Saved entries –
*** Block opens ***
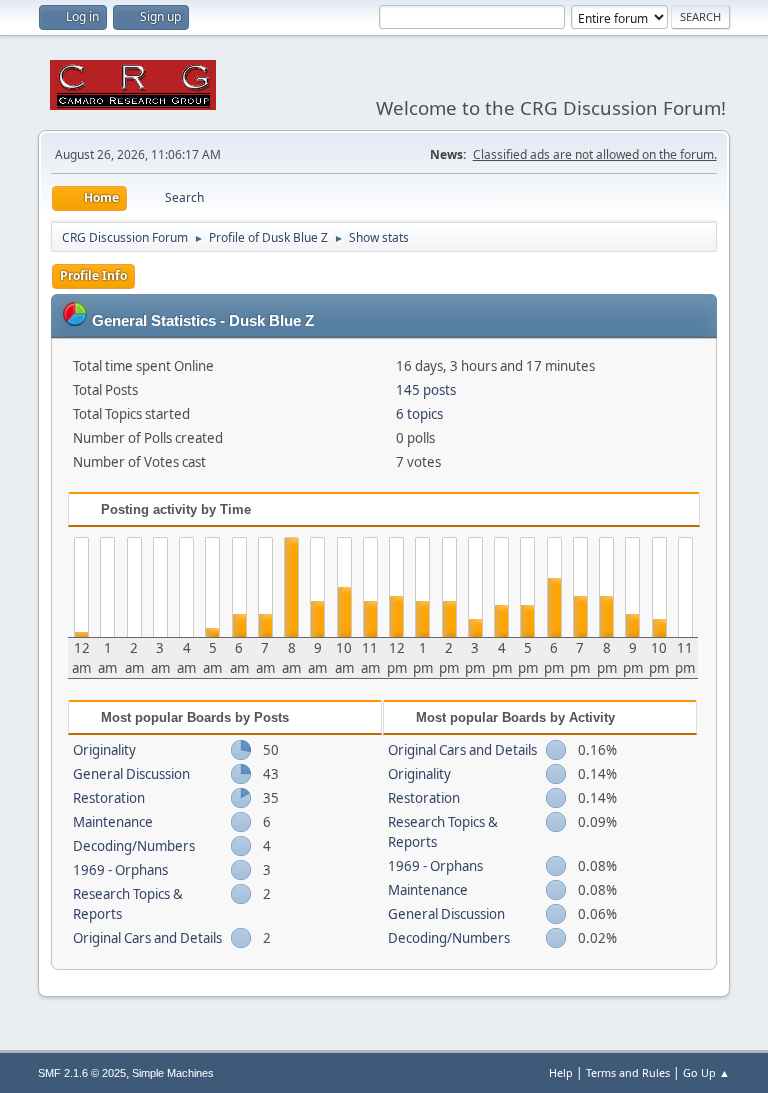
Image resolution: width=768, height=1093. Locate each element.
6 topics (419, 414)
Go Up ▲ (706, 1072)
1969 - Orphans (120, 870)
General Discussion (131, 774)
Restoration (109, 798)
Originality (104, 750)
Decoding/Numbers (134, 846)
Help (561, 1072)
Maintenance (113, 822)
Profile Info (93, 275)
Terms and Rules (628, 1072)
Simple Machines (173, 1073)
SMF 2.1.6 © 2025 (82, 1073)
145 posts (426, 390)
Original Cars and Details (147, 938)
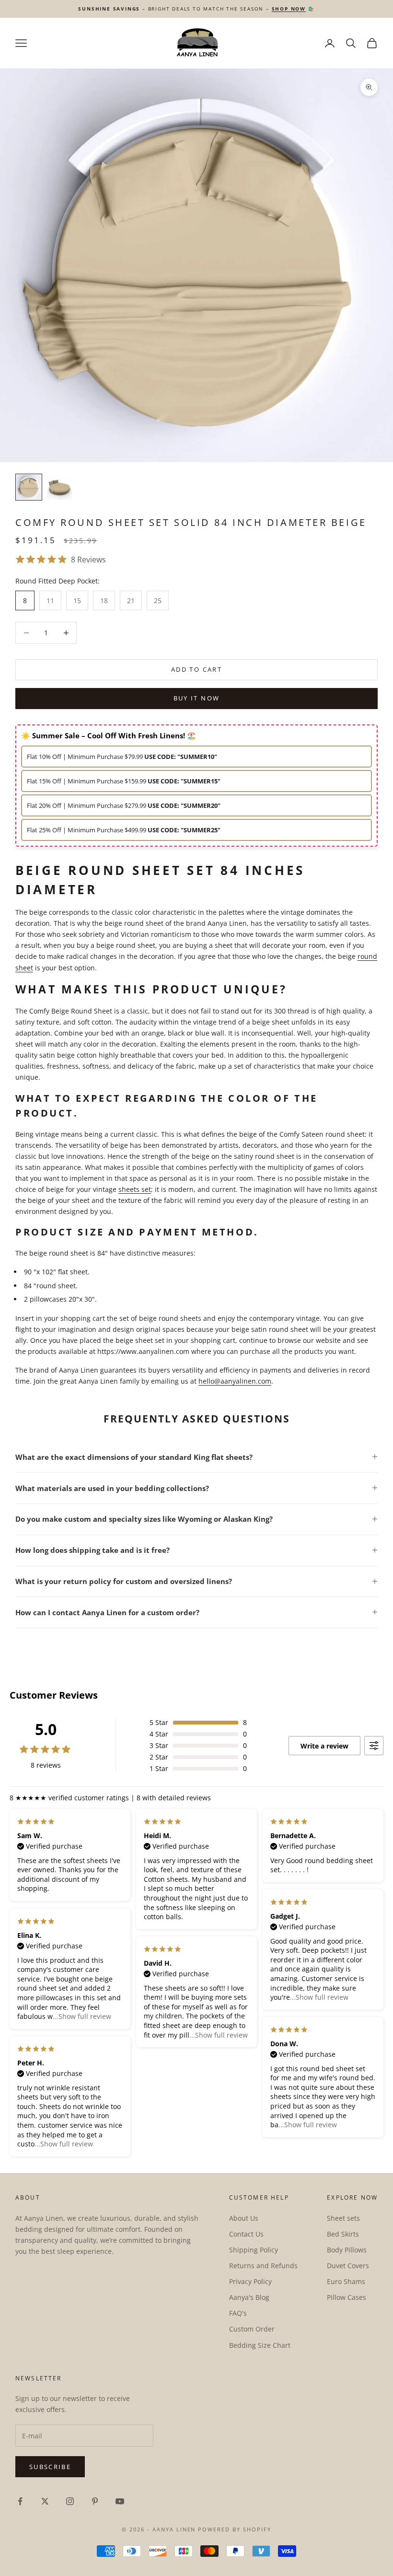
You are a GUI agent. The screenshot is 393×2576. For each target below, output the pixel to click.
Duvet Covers (348, 2265)
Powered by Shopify (234, 2529)
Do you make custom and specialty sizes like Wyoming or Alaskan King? (144, 1519)
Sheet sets (343, 2218)
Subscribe (50, 2466)
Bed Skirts (343, 2233)
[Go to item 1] (28, 487)
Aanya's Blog (249, 2297)
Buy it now (196, 698)
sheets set (134, 1189)
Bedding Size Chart (259, 2345)
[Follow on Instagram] (70, 2501)
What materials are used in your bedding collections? (112, 1488)
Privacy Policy (250, 2281)
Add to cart (196, 669)
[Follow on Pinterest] (95, 2501)
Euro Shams (346, 2281)
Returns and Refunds (263, 2265)
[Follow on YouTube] (120, 2501)
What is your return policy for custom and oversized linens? (123, 1581)
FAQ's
*** Block closes ***
Try it –
Pictures aside, write out all of the records exactly.

Answer box –
Image resolution: width=768, height=1093. Locate each element.
6 topics (419, 414)
Go Up ▲ (706, 1072)
1969 - Orphans (120, 870)
General Discussion (131, 774)
Restoration (109, 798)
Originality (104, 750)
Decoding/Numbers (134, 846)
Help (561, 1072)
Maintenance (113, 822)
Profile Info (93, 275)
Terms and Rules (628, 1072)
Simple Machines (173, 1073)
SMF 2.1.6 © 2025 (82, 1073)
145 posts (426, 390)
Original Cars and Details (147, 938)
You are a GUI agent. The screenshot is 393×2576. For each target below, output the pixel to click.
Duvet Covers (348, 2265)
Powered by Shopify (234, 2529)
Do you make custom and specialty sizes like Wyoming or Alaskan King? (144, 1519)
Sheet sets (343, 2218)
Subscribe (50, 2466)
Bed Skirts (343, 2233)
[Go to item 1] (28, 487)
Aanya's Blog (249, 2297)
Buy it now (196, 698)
sheets set (134, 1189)
Bedding Size Chart (259, 2345)
[Follow on Instagram] (70, 2501)
What materials are used in your bedding collections? (112, 1488)
Privacy Policy (250, 2281)
Add to cart (196, 669)
[Follow on Pinterest] (95, 2501)
Euro Shams (346, 2281)
Returns and Refunds (263, 2265)
[Follow on YouTube] (120, 2501)
What is your return policy for custom and oversized linens? (123, 1581)
FAQ's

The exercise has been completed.